* [WHAT NEEDS TO BE DONE] The whole listing is to be restated word for word with no images.

* [DATA FOR THIS TASK]
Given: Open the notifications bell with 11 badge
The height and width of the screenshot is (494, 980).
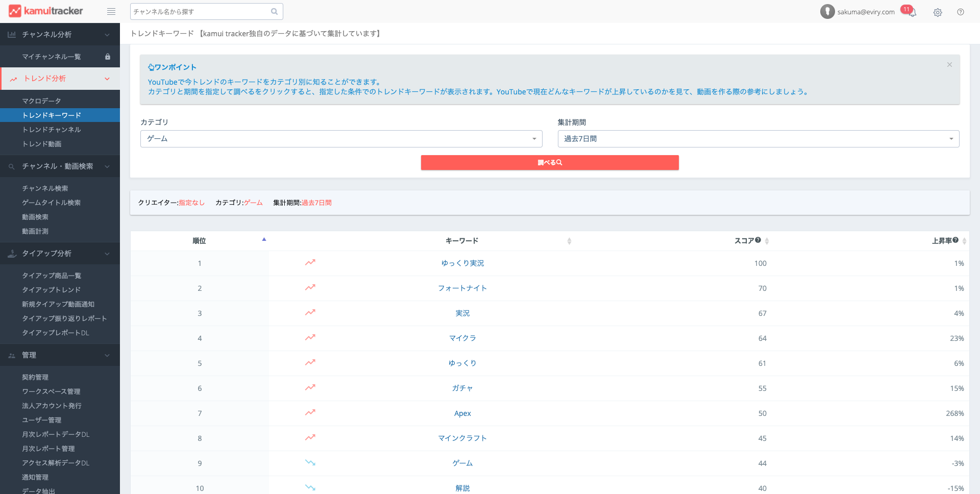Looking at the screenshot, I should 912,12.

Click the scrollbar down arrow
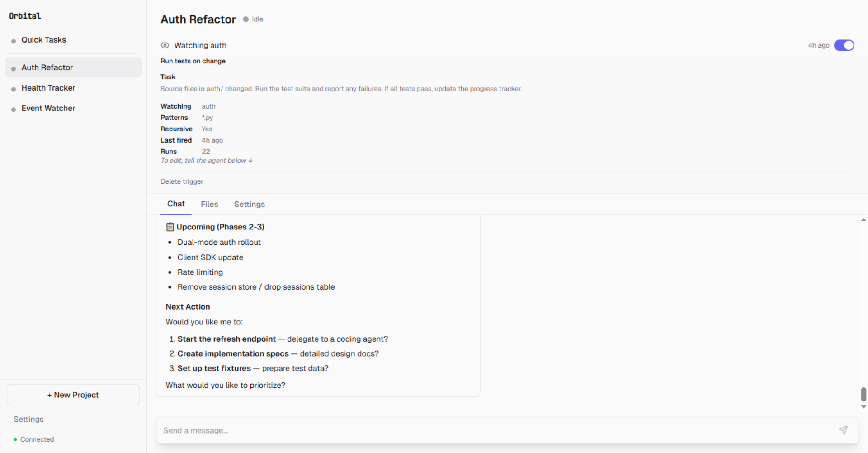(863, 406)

* [ANSWER]
Given: Open the notifications bell with 11 badge
The height and width of the screenshot is (494, 980).
Looking at the screenshot, I should 912,12.

Click the scrollbar down arrow
(863, 406)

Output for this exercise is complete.